## Exercise brief:
Each entry here is to be restated word for word.

[Stored items]

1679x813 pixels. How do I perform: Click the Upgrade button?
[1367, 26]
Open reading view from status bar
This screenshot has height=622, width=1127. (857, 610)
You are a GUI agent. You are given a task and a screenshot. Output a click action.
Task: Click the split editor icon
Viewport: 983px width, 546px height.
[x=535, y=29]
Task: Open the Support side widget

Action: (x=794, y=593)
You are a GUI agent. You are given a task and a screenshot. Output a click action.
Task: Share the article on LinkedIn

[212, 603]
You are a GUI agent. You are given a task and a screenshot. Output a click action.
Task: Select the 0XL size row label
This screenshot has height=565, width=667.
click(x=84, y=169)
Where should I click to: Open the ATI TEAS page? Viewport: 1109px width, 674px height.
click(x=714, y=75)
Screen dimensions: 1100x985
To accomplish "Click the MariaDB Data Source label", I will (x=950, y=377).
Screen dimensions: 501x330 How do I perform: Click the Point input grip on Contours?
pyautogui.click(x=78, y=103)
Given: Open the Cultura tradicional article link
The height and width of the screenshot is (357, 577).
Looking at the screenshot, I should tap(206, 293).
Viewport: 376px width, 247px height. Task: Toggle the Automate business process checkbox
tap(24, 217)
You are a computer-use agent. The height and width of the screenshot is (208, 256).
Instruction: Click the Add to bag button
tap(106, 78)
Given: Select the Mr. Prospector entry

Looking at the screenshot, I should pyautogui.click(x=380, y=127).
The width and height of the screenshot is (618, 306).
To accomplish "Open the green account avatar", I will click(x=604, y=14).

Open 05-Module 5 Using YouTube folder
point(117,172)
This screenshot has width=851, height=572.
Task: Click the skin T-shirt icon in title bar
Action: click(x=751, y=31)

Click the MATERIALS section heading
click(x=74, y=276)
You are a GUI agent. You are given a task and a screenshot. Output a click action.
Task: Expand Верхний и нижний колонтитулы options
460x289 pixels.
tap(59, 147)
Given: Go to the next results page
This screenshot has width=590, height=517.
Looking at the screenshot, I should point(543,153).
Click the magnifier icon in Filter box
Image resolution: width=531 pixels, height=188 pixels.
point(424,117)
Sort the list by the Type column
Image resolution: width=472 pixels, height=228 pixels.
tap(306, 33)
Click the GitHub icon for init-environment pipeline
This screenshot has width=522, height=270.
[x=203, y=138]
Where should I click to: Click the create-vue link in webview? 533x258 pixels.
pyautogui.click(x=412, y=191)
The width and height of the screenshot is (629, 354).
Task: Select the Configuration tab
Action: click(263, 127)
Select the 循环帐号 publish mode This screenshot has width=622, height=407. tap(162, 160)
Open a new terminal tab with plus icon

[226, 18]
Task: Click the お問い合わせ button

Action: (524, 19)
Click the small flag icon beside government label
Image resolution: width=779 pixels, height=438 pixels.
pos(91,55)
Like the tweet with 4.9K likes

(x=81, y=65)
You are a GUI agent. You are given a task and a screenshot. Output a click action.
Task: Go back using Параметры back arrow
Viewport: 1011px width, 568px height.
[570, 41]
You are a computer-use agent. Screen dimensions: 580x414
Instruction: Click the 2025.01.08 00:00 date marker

## Task output:
1679x813 pixels. How do I perform: Click the Upgrade button?
[1367, 26]
Open reading view from status bar
This screenshot has height=622, width=1127. (857, 610)
You are a GUI agent. You are given a task and a screenshot. Output a click action.
Task: Click the split editor icon
Viewport: 983px width, 546px height.
[x=535, y=29]
Task: Open the Support side widget

Action: (x=794, y=593)
You are a GUI agent. You are given a task and a screenshot. Output a click action.
Task: Share the article on LinkedIn

[212, 603]
You are a GUI agent. You are given a task and a screenshot. Output a click action.
Task: Select the 0XL size row label
This screenshot has height=565, width=667.
click(x=84, y=169)
Where should I click to: Open the ATI TEAS page? Viewport: 1109px width, 674px height.
click(x=714, y=75)
Screen dimensions: 1100x985
To accomplish "Click the MariaDB Data Source label", I will (x=950, y=377).
Screen dimensions: 501x330 How do I perform: Click the Point input grip on Contours?
pyautogui.click(x=78, y=103)
Given: Open the Cultura tradicional article link
The height and width of the screenshot is (357, 577).
Looking at the screenshot, I should tap(206, 293).
Viewport: 376px width, 247px height. Task: Toggle the Automate business process checkbox
tap(24, 217)
You are a computer-use agent. The height and width of the screenshot is (208, 256).
Instruction: Click the Add to bag button
tap(106, 78)
Given: Select the Mr. Prospector entry

Looking at the screenshot, I should pyautogui.click(x=380, y=127).
The width and height of the screenshot is (618, 306).
To accomplish "Open the green account avatar", I will click(x=604, y=14).

Open 05-Module 5 Using YouTube folder
point(117,172)
This screenshot has width=851, height=572.
Task: Click the skin T-shirt icon in title bar
Action: click(x=751, y=31)

Click the MATERIALS section heading
click(x=74, y=276)
You are a GUI agent. You are given a task and a screenshot. Output a click action.
Task: Expand Верхний и нижний колонтитулы options
460x289 pixels.
tap(59, 147)
Given: Go to the next results page
This screenshot has width=590, height=517.
Looking at the screenshot, I should point(543,153).
Click the magnifier icon in Filter box
Image resolution: width=531 pixels, height=188 pixels.
point(424,117)
Sort the list by the Type column
Image resolution: width=472 pixels, height=228 pixels.
tap(306, 33)
Click the GitHub icon for init-environment pipeline
This screenshot has width=522, height=270.
[x=203, y=138]
Where should I click to: Click the create-vue link in webview? 533x258 pixels.
pyautogui.click(x=412, y=191)
The width and height of the screenshot is (629, 354).
Task: Select the Configuration tab
Action: click(263, 127)
Select the 循环帐号 publish mode This screenshot has width=622, height=407. tap(162, 160)
Open a new terminal tab with plus icon

[226, 18]
Task: Click the お問い合わせ button

Action: (524, 19)
Click the small flag icon beside government label
Image resolution: width=779 pixels, height=438 pixels.
pos(91,55)
Like the tweet with 4.9K likes

(x=81, y=65)
You are a GUI agent. You are given a task and a screenshot. Output a click action.
Task: Go back using Параметры back arrow
Viewport: 1011px width, 568px height.
[570, 41]
You are a computer-use agent. Screen dimensions: 580x414
Instruction: Click the 2025.01.08 00:00 date marker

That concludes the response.